• PROVIDED PASSAGE
>>
Robert Townsend (born February 6, 1957) is an American actor, director, comedian, and writer. Townsend is best known for directing the films Hollywood Shuffle (1987), Eddie Murphy Raw (1987), The Meteor Man (1993), The Five Heartbeats (1991) and various other films and stand-up specials. He is especially known for his eponymous self-titled character, Robert Peterson as the starring role as on The WB sitcom The Parent 'Hood (1995–1999), a series which he created and of which directed select episodes. Townsend is also known for his role as Donald "Duck" Matthews in his 1991 film The Five Heartbeats. He later wrote, directed and produced Making The Five Heartbeats (2018), a documentary film about the production process and behind the scenes insight into creating the film. Townsend is also known for his production company Townsend Entertainment which has produced films Playin' for Love, In the Hive and more. During the 1980s and early–1990s, Townsend gained national exposure through his stand-up comedy routines and appearances on The Tonight Show Starring Johnny Carson. Townsend has worked with talent including Halle Berry, Morgan Freeman, Chris Tucker, Beyoncé, Denzel Washington and many more.

Early life and career
Townsend was born in Chicago, the second of four children to Shirley (née Jenkins) and Ed Townsend. His mother ended up raising him and his three siblings as a single parent. Growing up on the city's west side, Townsend attended Austin High School; graduating in 1975. He became interested in acting as a teenager. During a reading of Sophocles' Oedipus Rex in high school, Townsend captured the attention of Chicago’s X Bag Theatre, The Experimental Black Actors Guild. Townsend later auditioned for parts at Chicago's Experimental Black Actors' Guild and performed in local plays studying at the famed Second City comedy workshop for improvisation in 1974. Townsend had a brief uncredited role in the 1975 movie Cooley High, but says the film "changed his life" for what he perceived as its true-to-life portrayal of people like him.

After high school, Townsend enrolled at Illinois State University, studied a year and later moved to New York to study at the Negro Ensemble Company. Townsend's mother believed that he should complete his college education, but he felt that college took time away from his passion for acting, and he soon dropped out of school to pursue his acting career full-time.
<<
• BRIEF 1
In the Robert Townsend biography, which high school did Townsend attend?

• INPUT RECORDS
>>
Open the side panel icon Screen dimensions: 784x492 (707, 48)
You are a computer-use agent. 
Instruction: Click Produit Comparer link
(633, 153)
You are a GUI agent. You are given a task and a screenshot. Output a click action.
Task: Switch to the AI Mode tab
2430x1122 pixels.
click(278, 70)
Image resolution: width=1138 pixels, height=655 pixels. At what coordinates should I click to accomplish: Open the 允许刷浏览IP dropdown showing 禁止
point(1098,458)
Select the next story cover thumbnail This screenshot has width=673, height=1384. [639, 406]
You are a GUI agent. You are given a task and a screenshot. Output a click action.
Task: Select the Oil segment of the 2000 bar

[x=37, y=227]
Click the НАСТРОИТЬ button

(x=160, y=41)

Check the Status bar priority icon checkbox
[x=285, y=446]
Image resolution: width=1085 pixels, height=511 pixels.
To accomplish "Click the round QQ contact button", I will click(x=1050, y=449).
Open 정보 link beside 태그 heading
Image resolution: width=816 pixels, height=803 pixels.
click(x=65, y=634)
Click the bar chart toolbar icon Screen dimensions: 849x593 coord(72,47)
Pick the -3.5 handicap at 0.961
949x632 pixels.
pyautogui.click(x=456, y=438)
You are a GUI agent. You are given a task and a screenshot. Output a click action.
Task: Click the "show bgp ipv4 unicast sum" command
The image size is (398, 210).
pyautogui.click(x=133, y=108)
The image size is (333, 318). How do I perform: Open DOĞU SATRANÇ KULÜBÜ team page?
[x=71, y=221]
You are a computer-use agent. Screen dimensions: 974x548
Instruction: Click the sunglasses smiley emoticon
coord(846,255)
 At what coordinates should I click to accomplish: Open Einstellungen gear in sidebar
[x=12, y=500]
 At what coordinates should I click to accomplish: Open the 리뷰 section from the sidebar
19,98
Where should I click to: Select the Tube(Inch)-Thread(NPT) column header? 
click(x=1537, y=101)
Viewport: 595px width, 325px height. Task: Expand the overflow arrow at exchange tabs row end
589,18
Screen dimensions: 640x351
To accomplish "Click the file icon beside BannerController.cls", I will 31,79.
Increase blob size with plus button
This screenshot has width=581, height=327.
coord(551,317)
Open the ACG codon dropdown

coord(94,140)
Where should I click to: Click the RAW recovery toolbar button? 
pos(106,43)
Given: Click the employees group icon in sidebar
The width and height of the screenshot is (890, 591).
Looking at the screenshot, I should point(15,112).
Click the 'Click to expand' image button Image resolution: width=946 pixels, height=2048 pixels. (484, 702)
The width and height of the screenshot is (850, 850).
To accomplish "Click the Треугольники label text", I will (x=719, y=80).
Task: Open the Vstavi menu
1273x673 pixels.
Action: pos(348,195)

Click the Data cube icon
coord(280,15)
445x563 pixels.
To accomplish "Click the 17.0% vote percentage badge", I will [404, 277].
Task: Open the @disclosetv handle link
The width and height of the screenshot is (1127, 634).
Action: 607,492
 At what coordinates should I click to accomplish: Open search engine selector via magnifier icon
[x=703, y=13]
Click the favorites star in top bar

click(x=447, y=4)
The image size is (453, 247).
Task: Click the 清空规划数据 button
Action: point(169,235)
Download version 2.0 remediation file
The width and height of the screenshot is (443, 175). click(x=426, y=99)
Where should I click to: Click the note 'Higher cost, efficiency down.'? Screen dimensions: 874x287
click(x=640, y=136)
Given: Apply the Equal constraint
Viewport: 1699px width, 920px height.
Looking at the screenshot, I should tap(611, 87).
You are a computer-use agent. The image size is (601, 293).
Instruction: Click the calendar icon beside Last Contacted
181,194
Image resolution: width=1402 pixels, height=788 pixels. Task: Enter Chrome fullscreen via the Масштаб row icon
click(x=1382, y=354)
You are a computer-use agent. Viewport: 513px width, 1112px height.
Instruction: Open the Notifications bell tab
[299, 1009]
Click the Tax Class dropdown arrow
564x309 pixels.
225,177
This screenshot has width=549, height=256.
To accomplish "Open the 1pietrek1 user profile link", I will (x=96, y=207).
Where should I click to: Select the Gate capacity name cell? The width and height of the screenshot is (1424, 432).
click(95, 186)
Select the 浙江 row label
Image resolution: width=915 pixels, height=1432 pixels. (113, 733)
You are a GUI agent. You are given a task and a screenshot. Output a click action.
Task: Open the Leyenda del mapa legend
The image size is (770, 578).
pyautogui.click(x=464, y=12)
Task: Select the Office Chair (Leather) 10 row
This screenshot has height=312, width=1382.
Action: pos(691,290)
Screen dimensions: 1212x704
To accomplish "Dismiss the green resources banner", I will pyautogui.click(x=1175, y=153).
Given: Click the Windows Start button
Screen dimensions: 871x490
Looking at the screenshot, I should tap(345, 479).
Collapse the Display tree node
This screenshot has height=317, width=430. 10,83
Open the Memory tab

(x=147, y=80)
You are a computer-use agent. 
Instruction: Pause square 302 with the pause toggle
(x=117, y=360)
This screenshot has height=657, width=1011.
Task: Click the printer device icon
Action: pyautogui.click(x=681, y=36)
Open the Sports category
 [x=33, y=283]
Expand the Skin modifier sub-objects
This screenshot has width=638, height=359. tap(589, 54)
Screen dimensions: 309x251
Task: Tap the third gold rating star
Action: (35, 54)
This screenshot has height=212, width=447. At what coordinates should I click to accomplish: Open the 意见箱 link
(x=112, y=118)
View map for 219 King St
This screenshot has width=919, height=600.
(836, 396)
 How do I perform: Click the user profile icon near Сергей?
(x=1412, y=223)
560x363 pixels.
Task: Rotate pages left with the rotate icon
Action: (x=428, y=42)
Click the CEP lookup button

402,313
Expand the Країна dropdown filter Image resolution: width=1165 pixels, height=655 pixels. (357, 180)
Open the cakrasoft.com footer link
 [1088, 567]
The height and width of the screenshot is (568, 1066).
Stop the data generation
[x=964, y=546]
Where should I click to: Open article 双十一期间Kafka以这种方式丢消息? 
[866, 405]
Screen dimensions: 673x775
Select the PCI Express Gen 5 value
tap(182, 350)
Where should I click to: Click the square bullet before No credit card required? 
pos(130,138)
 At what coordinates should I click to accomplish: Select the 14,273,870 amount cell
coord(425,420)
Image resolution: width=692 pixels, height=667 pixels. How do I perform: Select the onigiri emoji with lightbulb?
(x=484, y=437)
<<
• BRIEF 2
Rewrite part of the records as a JSON list of strings, one string per line and no blank lines. Begin at the line in the records that has "Screen dimensions: 1212x704" and stop after the line that has "[x=33, y=283]".

• FINAL RESULT 1
Austin High School

• FINAL RESULT 2
[
  "Screen dimensions: 1212x704",
  "To accomplish \"Dismiss the green resources banner\", I will pyautogui.click(x=1175, y=153).",
  "Given: Click the Windows Start button",
  "Screen dimensions: 871x490",
  "Looking at the screenshot, I should tap(345, 479).",
  "Collapse the Display tree node",
  "This screenshot has height=317, width=430. 10,83",
  "Open the Memory tab",
  "(x=147, y=80)",
  "You are a computer-use agent. ",
  "Instruction: Pause square 302 with the pause toggle",
  "(x=117, y=360)",
  "This screenshot has height=657, width=1011.",
  "Task: Click the printer device icon",
  "Action: pyautogui.click(x=681, y=36)",
  "Open the Sports category",
  " [x=33, y=283]"
]